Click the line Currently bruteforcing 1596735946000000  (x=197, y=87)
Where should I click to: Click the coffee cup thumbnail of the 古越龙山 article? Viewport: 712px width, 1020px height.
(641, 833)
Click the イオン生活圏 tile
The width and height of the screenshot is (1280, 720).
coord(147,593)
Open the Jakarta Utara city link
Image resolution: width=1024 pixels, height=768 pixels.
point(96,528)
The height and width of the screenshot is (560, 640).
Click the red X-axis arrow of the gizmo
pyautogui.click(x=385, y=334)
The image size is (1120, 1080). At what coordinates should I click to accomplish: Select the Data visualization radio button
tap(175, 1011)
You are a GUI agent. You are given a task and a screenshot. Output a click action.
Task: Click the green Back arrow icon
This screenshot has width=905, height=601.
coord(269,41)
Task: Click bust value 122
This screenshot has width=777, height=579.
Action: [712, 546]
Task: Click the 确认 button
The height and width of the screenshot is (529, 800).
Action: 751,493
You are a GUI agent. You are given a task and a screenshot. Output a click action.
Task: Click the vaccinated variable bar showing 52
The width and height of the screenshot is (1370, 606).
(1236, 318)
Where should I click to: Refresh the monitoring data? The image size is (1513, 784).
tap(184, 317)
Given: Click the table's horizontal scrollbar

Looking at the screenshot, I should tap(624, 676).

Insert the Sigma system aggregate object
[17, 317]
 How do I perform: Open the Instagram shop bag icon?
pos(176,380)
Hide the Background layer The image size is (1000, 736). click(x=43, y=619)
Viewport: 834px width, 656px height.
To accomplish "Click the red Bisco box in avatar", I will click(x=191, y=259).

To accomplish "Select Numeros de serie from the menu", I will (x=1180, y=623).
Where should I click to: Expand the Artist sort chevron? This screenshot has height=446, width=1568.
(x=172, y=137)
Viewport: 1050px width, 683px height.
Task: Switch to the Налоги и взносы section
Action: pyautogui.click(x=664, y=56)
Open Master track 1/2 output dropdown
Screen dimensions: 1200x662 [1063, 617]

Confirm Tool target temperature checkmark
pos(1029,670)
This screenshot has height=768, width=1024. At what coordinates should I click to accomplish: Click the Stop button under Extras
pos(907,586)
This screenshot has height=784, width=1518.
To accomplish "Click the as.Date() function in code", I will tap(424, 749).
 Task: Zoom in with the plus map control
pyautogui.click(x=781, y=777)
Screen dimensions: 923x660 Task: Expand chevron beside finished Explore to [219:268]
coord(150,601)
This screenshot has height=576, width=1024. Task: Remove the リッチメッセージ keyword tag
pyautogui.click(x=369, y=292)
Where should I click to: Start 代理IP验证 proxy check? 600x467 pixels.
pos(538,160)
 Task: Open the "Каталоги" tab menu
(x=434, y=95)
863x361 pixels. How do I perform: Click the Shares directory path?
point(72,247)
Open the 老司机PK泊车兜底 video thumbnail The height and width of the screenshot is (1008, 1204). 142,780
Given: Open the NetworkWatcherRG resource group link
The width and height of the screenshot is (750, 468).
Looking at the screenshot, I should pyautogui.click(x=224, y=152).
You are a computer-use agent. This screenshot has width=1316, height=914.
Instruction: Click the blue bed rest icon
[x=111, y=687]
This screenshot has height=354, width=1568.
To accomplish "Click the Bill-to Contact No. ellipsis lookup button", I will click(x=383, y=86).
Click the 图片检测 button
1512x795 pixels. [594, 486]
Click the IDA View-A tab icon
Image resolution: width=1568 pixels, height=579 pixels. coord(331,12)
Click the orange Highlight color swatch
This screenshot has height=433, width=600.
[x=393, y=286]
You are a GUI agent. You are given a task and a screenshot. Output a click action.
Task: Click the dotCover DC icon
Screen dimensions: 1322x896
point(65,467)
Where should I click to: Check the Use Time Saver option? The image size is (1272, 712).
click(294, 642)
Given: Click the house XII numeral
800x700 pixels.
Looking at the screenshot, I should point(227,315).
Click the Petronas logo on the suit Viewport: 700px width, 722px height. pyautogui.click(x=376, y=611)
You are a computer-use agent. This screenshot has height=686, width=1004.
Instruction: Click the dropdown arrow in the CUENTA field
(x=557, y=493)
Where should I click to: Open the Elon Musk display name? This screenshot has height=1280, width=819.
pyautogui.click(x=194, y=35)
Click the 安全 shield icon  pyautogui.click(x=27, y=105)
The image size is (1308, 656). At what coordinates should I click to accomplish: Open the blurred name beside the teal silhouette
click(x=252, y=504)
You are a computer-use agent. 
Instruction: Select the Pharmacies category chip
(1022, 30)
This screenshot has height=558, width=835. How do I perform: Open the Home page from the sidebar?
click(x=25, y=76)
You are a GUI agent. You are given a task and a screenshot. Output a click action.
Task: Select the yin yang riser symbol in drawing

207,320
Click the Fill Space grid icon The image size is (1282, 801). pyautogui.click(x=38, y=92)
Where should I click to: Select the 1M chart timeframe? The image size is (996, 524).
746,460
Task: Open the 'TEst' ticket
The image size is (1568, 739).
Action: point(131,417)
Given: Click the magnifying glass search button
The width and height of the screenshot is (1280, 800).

--- WHAT IS BEING ASKED ---
Extract every line of the records that contains the word "icon".

--- FINISHED TASK ---
Task: Click the green Back arrow icon
 How do I perform: Open the Instagram shop bag icon?
Instruction: Click the blue bed rest icon
Click the IDA View-A tab icon
Task: Click the dotCover DC icon
Click the 安全 shield icon  pyautogui.click(x=27, y=105)
Click the Fill Space grid icon The image size is (1282, 801). pyautogui.click(x=38, y=92)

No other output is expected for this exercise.